* [Data for analysis]
§ §

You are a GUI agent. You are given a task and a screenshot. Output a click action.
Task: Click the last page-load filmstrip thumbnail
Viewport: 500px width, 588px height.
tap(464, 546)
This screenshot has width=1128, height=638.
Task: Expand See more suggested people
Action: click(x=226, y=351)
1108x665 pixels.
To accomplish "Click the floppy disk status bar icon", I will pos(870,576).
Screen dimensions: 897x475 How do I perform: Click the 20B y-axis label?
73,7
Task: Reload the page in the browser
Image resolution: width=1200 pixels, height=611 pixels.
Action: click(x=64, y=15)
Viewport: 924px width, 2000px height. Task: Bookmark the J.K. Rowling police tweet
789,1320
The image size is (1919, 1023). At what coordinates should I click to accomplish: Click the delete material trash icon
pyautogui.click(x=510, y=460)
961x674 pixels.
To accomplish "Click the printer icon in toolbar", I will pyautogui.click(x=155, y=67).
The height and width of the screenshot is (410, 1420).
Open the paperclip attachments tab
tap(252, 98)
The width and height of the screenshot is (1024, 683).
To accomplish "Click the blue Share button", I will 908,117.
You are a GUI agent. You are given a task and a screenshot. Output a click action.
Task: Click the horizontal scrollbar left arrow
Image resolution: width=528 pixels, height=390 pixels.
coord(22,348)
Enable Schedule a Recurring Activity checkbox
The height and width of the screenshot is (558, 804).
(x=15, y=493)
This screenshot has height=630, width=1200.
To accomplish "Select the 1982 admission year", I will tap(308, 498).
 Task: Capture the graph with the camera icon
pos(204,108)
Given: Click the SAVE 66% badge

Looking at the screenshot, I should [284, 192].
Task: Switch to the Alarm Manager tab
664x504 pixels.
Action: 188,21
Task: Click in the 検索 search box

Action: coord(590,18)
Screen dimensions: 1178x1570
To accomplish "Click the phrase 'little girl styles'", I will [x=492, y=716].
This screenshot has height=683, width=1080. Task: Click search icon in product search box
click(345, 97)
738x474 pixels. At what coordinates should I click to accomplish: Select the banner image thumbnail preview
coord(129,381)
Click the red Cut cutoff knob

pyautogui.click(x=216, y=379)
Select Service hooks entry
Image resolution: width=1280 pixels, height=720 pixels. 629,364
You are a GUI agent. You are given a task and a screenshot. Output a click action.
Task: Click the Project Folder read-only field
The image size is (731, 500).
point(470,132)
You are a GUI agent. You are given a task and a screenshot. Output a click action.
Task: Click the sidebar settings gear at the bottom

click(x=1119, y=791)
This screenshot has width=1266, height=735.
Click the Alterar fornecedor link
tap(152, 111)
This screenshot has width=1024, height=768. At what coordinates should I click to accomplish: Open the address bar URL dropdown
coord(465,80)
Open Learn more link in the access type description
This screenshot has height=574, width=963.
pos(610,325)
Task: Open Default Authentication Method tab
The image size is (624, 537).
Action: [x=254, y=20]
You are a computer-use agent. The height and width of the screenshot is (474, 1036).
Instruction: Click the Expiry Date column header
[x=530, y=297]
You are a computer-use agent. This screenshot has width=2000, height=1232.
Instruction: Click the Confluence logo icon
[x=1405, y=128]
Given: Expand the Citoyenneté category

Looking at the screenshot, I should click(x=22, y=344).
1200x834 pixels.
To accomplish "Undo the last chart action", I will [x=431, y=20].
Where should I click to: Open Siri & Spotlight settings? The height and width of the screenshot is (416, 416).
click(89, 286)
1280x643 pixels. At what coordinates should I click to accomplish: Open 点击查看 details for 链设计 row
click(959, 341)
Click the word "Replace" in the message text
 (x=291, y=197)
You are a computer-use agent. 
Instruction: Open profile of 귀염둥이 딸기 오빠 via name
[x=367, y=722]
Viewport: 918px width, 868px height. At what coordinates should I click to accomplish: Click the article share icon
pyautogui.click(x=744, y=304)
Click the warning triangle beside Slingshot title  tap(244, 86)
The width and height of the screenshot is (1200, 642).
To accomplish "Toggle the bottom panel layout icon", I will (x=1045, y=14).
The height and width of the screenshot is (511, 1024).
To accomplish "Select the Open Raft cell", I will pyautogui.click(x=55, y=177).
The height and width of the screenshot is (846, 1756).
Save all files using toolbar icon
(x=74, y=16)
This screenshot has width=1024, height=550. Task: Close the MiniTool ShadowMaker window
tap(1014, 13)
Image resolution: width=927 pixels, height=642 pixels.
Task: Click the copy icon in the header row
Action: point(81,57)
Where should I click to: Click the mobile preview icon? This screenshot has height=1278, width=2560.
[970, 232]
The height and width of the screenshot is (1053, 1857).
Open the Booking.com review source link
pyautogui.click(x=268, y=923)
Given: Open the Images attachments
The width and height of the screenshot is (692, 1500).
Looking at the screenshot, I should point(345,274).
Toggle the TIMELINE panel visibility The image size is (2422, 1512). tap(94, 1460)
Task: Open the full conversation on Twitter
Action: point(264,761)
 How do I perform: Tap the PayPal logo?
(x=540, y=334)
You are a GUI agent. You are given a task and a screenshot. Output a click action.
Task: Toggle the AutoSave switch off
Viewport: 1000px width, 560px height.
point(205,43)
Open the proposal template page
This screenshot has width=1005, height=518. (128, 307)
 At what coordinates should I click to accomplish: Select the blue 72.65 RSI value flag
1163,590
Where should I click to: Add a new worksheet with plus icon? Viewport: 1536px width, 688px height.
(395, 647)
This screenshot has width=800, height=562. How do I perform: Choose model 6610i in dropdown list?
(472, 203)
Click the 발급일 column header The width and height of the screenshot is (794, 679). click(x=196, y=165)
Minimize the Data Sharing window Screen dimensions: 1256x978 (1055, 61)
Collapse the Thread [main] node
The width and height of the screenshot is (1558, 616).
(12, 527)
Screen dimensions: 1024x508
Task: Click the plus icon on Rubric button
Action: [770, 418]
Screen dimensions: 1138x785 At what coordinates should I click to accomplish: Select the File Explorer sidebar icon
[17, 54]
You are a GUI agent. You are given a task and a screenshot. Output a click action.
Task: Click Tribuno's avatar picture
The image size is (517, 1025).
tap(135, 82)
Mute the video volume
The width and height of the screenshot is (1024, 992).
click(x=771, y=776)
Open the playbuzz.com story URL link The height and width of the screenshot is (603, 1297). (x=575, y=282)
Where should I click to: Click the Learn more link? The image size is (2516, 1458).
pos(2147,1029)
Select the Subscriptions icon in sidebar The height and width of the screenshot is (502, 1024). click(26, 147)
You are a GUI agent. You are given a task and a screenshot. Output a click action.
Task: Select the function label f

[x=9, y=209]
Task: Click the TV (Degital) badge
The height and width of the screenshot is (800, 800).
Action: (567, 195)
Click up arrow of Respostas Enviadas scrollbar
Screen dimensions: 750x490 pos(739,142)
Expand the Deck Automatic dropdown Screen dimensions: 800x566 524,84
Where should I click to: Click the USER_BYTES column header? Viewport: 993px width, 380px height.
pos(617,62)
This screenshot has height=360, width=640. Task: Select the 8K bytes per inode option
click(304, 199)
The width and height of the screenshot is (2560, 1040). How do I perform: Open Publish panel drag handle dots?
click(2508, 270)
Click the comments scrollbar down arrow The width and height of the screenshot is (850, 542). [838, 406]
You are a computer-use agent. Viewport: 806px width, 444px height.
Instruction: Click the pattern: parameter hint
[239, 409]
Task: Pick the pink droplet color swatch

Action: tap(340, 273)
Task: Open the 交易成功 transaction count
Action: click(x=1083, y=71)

§ §

* [Problem to work on] Copy out all lines from the material above that contain the string "last".

* [Answer to this problem]
Task: Click the last page-load filmstrip thumbnail
To accomplish "Undo the last chart action", I will [x=431, y=20].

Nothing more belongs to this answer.